Gorodenkoff - stock.adobe.com
Suspected operators of a group under the Magecart cybercriminal umbrella, dubbed GetBilling, were arrested in Indonesia in a joint law enforcement operation supported by Interpol.
Data leading to the arrests was provided to Interpol by Singapore-based cybersecurity vendor Group-IB, including the scope and range of the malware, as well as digital forensics expertise, which helped lead to identification of the arrested suspects, according to Interpol's statement published Monday.
"Group-IB had been tracking the GetBilling JS-sniffer family since 2018, thanks to proprietary analytical and monitoring systems; Group-IB's cyber investigations team determined that some of the GetBilling's C&Cs were located in Indonesia and some other countries," Vesta Matveeva, head of Group-IB's APAC cyber investigations team, told SearchSecurity in an email. "Upon discovery of this information, Interpol's ASEAN [Association of Southeast Asian Nations] Desk promptly notified Indonesian cyber police and led the operation. Investigations in other ASEAN countries are ongoing."
Interpol said there are six countries in the ASEAN region with C&C servers and infected websites in said region. The law enforcement agency also said, "The investigation revealed the suspects were using the stolen payment card details to purchase electronic good and other luxury items, then reselling them for a profit."

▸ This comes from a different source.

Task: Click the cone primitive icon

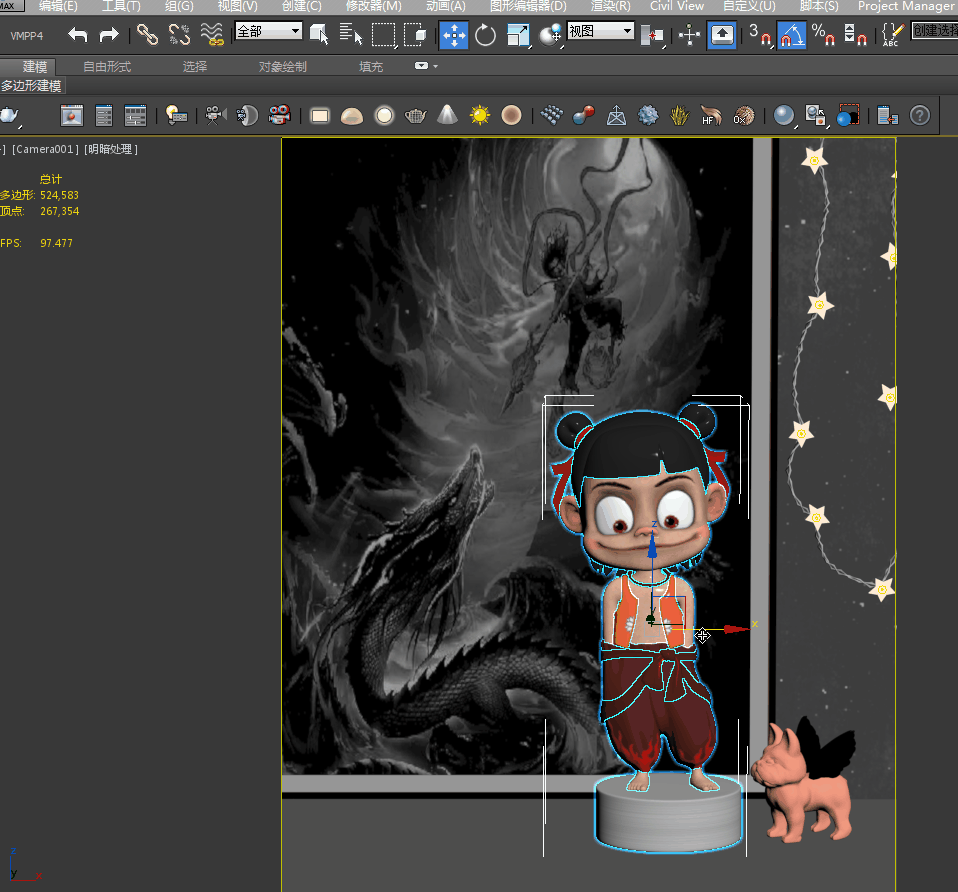Action: 448,116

Magecart attack groups have been responsible for infecting many businesses with sniffer or "skimmer" malware, often targeting e-commerce platforms such as Magento and some of the more notable victims, including British Airways, Macy's and Ticketmaster. Dozens of smaller cybercrime groups have been identified as being "Magecart groups," so it's unclear which subgroups may be responsible for specific attacks. However, Matveeva told SearchSecurity that GetBilling was not responsible for the British Airways hack.
SearchSecurity asked Group-IB what effect Operation Night Fury would have on the overall Magecart threat, but the company said it couldn't comment further because investigations are ongoing.